2.) Add in Shortening (or butter), and mix until crumbly.
3.) Add in Egg and mix until well incorporated - mixture will still be crumbly.
4.) Add Water by stirring in 1 TBSP at a time until dough holds together for rolling - better a little moist, then too dry.
5.) Cut Mixture in Half and roll into 2 balls (one for each crust or topping).
6.) Shape dough balls into disc with floured hands and place onto a sheet of floured parchment or wax paper.
7.) Cover with an additional sheet of parchment or wax paper. Roll crust out to slightly larger than your pie tin.

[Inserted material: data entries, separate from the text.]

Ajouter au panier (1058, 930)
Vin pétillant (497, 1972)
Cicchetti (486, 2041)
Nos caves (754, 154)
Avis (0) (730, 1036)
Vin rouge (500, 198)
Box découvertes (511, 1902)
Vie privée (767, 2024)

8.) Remove top parchment/wax paper and Slip hand gently under the bottom paper to flip into pie tin... carefully peeling back the paper as you press it into the pan. Don't worry if it breaks apart a little, you can always press it together and it will look great!
9.) Crimp edges of crust to make a decorative edge... or top with an additional crust layer after adding your pie filling.
10.) Pierce bottom slightly with fork (and slit top layer with knife to vent).
11.) Fill with Chicken Pot Pie Mixture or Dairy Free Pumpkin Pie Filling Recipe or your favorite recipe and bake.
12.) Follow the pie recipe you are using for bake time and temperature.
- Pre-Bake for approx. 15 minutes at 425 degrees if you need a pre-baked pie crust for your recipe.
- Or, you may par-bake the crust for 5-7 minutes to firm up the crust prior to adding your filling
- To prevent the crust from shrinking, add dry beans or pie weights during baking time.